- Origin: Miami, U.S.
- Genres: Freestyle, disco
- Years active: 1987–1988
- Labels: Atlantic Records Vision Records (US)
- Members: Mark Chambers Felix DeKatt David Geffinn

= Tiger Moon (band) =

1980s disco/freestyle band

Tiger Moon was a disco/freestyle Miami-based group that is known for their 1987 song Something Tells Me. The song has appeared in several Gay, Miami and freestyle compilations. The track was sampled by Prince in his song Thieves In the Temple and by other artists (as RMB (Rolf Maier-Bode) in 'Reality' (1996)).

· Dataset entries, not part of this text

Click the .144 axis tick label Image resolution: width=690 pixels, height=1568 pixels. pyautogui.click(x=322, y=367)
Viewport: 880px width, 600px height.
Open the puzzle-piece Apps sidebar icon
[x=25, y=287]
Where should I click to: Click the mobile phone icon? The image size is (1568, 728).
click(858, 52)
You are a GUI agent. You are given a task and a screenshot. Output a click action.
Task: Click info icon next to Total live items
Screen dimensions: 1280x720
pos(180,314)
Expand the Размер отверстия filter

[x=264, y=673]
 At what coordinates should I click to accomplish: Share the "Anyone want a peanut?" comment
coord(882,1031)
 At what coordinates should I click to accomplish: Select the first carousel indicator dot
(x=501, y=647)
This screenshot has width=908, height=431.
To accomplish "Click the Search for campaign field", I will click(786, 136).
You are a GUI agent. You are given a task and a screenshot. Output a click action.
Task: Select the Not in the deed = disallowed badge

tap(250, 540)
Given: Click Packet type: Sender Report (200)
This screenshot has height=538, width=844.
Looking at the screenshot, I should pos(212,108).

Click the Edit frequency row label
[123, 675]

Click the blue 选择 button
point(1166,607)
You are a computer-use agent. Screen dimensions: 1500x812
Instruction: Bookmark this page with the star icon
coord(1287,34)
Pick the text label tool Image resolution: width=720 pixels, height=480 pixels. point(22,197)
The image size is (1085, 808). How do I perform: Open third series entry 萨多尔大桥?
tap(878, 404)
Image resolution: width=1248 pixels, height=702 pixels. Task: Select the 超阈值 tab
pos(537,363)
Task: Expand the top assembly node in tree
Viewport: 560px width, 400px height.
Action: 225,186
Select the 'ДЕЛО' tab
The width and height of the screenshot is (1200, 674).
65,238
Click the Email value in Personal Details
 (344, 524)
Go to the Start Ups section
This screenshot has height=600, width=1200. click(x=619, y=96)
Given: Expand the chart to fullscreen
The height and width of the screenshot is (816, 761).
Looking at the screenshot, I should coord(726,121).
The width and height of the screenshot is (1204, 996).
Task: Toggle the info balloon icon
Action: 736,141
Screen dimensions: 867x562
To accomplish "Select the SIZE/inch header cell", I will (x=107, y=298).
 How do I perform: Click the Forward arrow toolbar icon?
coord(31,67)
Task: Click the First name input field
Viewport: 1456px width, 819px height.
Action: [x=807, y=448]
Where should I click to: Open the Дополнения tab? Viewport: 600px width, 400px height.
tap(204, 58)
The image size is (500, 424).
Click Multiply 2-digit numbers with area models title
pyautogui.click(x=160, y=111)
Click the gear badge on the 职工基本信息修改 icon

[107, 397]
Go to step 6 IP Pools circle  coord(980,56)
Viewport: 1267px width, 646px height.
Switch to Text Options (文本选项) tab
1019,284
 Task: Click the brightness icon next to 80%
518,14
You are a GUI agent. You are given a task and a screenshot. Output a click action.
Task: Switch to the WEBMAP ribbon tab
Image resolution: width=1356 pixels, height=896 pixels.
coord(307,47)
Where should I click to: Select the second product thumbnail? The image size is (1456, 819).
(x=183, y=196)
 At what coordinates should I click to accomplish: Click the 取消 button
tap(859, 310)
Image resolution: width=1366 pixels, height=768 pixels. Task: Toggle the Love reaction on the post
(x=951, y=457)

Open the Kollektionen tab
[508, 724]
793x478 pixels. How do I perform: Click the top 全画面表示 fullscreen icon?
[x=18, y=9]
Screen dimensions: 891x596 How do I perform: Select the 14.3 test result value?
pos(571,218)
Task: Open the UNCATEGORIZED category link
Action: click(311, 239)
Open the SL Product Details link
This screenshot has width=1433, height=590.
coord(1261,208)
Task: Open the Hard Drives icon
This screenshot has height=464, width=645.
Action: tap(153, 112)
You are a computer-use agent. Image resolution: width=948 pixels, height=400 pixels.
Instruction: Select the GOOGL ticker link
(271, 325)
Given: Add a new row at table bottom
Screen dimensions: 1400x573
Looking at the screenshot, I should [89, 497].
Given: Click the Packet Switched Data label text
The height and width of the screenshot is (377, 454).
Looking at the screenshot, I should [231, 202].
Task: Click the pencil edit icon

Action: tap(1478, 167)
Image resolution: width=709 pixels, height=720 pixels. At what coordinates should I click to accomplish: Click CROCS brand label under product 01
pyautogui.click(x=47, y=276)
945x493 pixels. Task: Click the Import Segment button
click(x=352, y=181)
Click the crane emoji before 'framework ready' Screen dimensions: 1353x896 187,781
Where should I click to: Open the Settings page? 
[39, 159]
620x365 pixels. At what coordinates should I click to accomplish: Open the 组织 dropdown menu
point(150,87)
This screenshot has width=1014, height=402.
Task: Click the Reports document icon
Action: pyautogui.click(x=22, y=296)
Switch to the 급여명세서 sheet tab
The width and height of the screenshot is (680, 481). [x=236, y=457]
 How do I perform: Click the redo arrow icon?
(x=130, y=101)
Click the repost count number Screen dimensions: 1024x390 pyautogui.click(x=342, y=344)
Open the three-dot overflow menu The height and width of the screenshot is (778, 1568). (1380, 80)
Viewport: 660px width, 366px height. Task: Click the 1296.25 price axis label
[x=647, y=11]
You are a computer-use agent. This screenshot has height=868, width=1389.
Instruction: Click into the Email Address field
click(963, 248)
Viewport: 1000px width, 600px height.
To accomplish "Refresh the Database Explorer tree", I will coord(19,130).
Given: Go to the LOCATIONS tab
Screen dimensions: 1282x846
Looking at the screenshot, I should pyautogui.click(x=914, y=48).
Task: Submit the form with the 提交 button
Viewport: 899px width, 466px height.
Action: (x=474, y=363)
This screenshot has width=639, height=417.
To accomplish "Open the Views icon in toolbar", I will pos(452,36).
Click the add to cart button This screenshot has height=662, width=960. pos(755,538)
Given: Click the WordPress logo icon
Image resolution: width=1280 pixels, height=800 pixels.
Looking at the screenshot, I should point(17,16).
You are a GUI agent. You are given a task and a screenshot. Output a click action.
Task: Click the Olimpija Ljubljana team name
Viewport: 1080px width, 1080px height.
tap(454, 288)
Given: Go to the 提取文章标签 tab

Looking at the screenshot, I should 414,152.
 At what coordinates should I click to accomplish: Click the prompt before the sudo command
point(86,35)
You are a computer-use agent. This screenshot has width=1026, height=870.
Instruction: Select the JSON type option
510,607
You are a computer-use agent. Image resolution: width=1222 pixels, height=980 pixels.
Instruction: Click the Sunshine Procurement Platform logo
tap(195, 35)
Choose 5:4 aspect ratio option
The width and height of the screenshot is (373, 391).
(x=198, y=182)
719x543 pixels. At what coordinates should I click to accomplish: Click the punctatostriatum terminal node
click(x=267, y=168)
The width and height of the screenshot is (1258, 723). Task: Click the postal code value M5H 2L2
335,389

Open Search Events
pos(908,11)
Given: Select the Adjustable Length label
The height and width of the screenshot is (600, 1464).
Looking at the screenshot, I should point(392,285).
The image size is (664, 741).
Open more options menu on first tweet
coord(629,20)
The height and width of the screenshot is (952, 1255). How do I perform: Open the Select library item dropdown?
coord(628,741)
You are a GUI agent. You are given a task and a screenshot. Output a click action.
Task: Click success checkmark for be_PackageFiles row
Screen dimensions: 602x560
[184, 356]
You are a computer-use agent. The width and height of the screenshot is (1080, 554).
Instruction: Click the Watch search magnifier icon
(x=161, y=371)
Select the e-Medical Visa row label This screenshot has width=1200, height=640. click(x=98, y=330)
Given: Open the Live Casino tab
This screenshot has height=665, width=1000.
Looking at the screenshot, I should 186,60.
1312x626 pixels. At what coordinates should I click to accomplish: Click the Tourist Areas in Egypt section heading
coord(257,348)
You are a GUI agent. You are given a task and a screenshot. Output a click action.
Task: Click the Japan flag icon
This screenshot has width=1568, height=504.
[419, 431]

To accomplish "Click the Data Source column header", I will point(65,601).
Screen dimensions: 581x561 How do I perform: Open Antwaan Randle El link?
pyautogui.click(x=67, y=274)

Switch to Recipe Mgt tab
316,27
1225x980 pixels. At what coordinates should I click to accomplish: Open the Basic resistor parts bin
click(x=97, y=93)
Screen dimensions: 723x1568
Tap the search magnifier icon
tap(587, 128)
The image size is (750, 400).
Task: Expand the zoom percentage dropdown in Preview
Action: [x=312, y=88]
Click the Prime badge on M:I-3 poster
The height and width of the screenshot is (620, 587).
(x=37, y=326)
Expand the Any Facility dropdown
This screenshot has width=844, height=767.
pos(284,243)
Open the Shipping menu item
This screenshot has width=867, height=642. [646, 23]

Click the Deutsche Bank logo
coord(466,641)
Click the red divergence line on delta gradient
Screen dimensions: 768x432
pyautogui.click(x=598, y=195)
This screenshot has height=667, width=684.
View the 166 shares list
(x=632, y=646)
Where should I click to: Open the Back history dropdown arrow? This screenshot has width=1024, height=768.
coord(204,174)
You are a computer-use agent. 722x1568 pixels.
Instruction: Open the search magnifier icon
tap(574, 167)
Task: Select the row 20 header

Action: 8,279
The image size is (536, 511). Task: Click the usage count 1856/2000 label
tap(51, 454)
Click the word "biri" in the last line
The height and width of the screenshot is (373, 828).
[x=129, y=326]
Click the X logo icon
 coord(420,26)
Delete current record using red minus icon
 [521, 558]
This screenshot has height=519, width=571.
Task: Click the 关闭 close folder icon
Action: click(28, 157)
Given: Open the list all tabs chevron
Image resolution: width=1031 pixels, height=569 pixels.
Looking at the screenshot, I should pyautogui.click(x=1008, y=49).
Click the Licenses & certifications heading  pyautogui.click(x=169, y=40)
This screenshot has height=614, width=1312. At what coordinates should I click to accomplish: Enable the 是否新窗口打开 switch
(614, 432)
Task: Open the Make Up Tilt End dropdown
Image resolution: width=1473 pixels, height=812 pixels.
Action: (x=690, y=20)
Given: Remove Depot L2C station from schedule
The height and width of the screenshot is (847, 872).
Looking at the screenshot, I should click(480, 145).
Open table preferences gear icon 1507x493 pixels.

Something Tells Me was used in the 1988 movie Frantic during a scene in which Harrison Ford's character, Richard Walker, enters The Blue Parrot looking for Dédé Martin.

==Discography==

===Singles===
- Something Tells Me (Atlantic Records, 1987)
- Louie, Louie (Vision Records (US), 1988)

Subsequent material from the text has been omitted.